Turns out the first erasers to erase graphite markings from paper was bread. Yes, long before rubber erasers were invented, a loaf of bread was an essential office supply. A chap by the name of Hymen Lipman probably preferred his bread toasted and smothered with a layer of freshly churned butter. I’m just guessing about that, but Mr. Lipman definitely was the first to attach a rubber eraser to the top of a pencil. He was even awarded a patent for his invention in 1858.
Enter a German pencil manufacturer who used the ferrule to attach the eraser and challenged Mr. Lipman’s patent. Their claim was Mr. Lipman invented neither the pencil nor the eraser, he merely combined them. While the Supreme Court agreed with the Germans and revoked his patent, I choose to think Mr. Lipman was still quite proud of his accomplishment. After all, he must have been an optimist — he added a ¼ inch eraser to the top of a nearly eight inch pencil.
This brings me to the Dixon Ticonderoga pencil. While Mr. Lipman was unable to hold on to his patent, Dixon Ticonderoga Company was able to trademark the green ferrule that holds its celebrated pink pearl eraser.
The Dixon Ticonderoga pencil, by the way, was the favorite of Roald Dahl. He used a lot of them. Not, however, as many as Steinbeck. I can’t say for sure whether Ms. Atwood took Dixon Ticonderoga–brand pencils on her aeroplanes, but it’s entirely possible. And for me personally, there simply is no substitute for the long, lean lines of the Dixon Ticonderoga, America’s best-selling pencil. I might be making that last part up.
And this brings me to Lee Corso, the ESPN college football broadcaster and the director of business development for Dixon Ticonderoga. I’m not sure how these ventures are interrelated, but I’ll bet it’s a yin-yang thing. If you’ve ever watched ESPN, you’ve seen Mr. Corso emphasize his commentary with a flourish of the iconic yellow pencil with the green and yellow ferrule. I think that’s how Mr. Corso got the job at Dixon Ticonderoga.

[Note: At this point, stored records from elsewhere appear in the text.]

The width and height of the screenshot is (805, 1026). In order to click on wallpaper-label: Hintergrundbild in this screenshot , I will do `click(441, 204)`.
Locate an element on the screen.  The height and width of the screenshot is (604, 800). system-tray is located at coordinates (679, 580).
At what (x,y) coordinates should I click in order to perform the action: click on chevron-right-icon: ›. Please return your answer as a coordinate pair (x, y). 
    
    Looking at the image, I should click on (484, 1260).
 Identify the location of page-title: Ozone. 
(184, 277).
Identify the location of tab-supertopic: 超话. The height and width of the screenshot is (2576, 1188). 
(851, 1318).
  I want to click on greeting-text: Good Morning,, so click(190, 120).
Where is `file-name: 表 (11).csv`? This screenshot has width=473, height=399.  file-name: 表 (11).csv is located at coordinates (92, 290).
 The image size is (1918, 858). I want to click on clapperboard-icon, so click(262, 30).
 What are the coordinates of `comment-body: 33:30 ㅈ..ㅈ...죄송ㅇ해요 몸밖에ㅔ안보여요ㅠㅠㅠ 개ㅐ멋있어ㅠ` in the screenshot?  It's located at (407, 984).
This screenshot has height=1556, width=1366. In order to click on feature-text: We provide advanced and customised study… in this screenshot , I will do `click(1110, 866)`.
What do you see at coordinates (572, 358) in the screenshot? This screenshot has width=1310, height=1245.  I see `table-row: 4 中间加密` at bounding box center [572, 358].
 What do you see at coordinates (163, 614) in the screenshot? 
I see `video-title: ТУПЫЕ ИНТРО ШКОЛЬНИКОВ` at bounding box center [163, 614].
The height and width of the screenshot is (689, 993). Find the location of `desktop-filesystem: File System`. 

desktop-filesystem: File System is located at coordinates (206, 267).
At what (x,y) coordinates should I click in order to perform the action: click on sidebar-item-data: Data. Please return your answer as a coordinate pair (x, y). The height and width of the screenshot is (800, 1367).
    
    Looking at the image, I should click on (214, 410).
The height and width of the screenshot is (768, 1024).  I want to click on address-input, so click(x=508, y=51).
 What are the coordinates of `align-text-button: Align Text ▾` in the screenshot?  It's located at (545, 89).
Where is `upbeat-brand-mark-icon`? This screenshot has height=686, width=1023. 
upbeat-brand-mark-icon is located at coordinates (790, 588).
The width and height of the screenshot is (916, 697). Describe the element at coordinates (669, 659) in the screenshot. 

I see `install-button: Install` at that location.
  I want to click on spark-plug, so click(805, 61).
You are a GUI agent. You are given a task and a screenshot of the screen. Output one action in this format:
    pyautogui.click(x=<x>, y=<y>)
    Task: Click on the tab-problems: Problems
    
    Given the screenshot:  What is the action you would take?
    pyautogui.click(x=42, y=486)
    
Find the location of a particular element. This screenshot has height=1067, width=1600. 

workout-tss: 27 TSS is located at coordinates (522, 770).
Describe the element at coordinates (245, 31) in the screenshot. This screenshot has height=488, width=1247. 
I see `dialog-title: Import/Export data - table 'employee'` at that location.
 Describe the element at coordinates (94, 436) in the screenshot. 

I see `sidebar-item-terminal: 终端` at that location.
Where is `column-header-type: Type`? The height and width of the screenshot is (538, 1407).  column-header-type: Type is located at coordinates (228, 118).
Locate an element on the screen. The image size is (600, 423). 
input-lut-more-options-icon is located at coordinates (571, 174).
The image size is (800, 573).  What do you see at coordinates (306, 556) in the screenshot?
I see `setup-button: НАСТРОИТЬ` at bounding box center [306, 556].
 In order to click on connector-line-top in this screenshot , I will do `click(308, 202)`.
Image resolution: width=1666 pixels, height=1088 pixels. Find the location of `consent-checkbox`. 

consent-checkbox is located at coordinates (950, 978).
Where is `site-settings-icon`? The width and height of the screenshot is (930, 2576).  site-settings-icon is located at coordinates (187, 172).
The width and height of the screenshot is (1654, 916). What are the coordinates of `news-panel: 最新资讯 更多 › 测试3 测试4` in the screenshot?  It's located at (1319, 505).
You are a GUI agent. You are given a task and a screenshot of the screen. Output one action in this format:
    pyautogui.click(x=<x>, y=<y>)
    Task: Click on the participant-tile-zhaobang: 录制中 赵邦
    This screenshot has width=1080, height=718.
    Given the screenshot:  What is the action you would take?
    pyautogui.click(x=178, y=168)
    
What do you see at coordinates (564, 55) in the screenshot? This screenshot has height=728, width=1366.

I was a fan of Mr. Corso’s until I heard that the company no longer manufacturers its pencils in the United States. I would like to ask Mr. Corso what kind of business development this is. After all, the Dixon Ticonderoga Company and its quintessentially American pencils were named for Fort Ticonderoga, the site of one of the colonists’ first major victories in the American Revolution. It seems rather un-American to manufacture these all-American pencils elsewhere. But I’m not here to tell Mr. Corso how to run a business. I might be wrong. But there it is: something for the student of business development.
Little did those Aztecs know that their invention of the ubiquitous and ever-optimistic pencil would be such a marvelous thing . . . a little something for everyone.
A final note: Forbes ranks the pencil as the fourth most important tool of all time. I’m pretty sure it’s ahead of duct tape, and I know it’s mightier than the sword, which pencils in at number eight.